Goal:
Revise the passage on the Bragg investigation, giving everything from "Bragg, in a" down to "in the interview." again with "interview" changed to "conversation".

Provided passage:
Then again, it could very well be damage control for Manhattan District Attorney Alvin Bragg. The man was duly savaged across social media, a mere month ago, after the resignations of his two senior prosecutors, Carey Dunne and Mark Pomerantz.
According to Dunne and Pomerantz, Bragg had expressed reluctance to continue with the criminal investigation of former President Donald Trump and the Trump Organization for a series of financial shenanigans. Those charges include providing false and/or misleading information to insurers, lenders, and others, regarding Trump properties. Dunne and Pomerantz resigned in protest, after a months long investigation and internal discussion with DA Bragg, in which Bragg appeared to have cold feet, stating that he doubted the strength of the evidence to convict anyone within the Trump sphere.
Fast forward to today, a new light, and a district attorney who may see his wishy-washy attitude towards the former Grifter-in-Chief as the proverbial albatross around his neck, come reelection time. After all, the blowback wasn’t simply seen across social media. Disgruntled New Yorkers also took the time to protest outside of the DA’s office.
Maybe Dunne and Pomerantz were too hasty. Who’s to say?
What we can say is that the window for prosecution on the charges is finite, and growing smaller, by the day. In fact, the approximate date for that window to close, as far as getting the case before a grand jury could happen sometime in the month of April, so we’re talking days, not months.
In a new statement, Bragg has finally spoken, and according to him, the investigation was never actually halted. He has framed his seeming inaction as taking utmost care to be thorough.
“They are going through documents, interviewing witnesses, and exploring evidence not previously explored,” Bragg said. “In the long and proud tradition of white-collar prosecutions at the Manhattan D.A.’s Office, we are investigating thoroughly and following the facts without fear or favor.”
Bragg, in a phone interview, declined to elaborate on the nature of the evidence that had not been inspected or whether it appears likely to lead to an indictment against Trump, who has repeatedly said he and his business broke no laws in valuing their properties or taking tax deductions.
“My determination was that the investigation needed to be ongoing, and that continues to be my determination,” Bragg said in the interview.

Available data:
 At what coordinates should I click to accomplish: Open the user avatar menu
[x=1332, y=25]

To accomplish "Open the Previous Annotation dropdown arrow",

Solved exercise:
Bragg, in a phone conversation, declined to elaborate on the nature of the evidence that had not been inspected or whether it appears likely to lead to an indictment against Trump, who has repeatedly said he and his business broke no laws in valuing their properties or taking tax deductions.
“My determination was that the investigation needed to be ongoing, and that continues to be my determination,” Bragg said in the conversation.